Think about silage requirements and prioritise grazing

Plan ahead this spring and think about silage requirements for next winter.

Back to: Forage for Knowledge

Grazed grass is the most economic feed, and you need to get optimum animal performance at grazing but make enough quality winter forage. Use silage-making for surplus forage to maintain quality in front of the stock both when grazing or for conserved forage.

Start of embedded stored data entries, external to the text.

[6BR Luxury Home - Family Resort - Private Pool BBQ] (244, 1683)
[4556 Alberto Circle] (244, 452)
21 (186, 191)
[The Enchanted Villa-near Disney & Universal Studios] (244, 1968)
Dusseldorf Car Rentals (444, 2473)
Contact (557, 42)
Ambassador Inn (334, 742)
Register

How to minimise losses before silage-making

  • Assess last year’s silage to identify areas for improvement, such as dry matter level, leaf to stem ratio, fermentation quality and proportion of seed heads belonging to sown species
  • Soil test silage fields to make sure potash and sulphur levels are sufficient
  • Ensure swards have high proportions of high digestibility grasses and clovers
  • Carefully match cutting dates to grass ear emergence for the type of silage required – cut when about 50% of ears have emerged for a 66 D-value forage, earlier for higher quality at the expense of yield, and later where quantity is the key requirement
  • Store silage from different fields and cuts separately if possible or mark the wrap – so the higher quality can be fully utilised in feeding
  • Have all silages analysed to enable the most accurate and cost-effective utilisation.

Calculate winter feed requirements

Winter feed requirements need to take into account the volume and quality of winter forage that is required, and for which groups of stock. The quality requirements for cattle to be finished over the winter months are very different from those of spring calving suckler cows or ewes. Also take into account storage, feeding and harvest losses, which can account to 25% or more.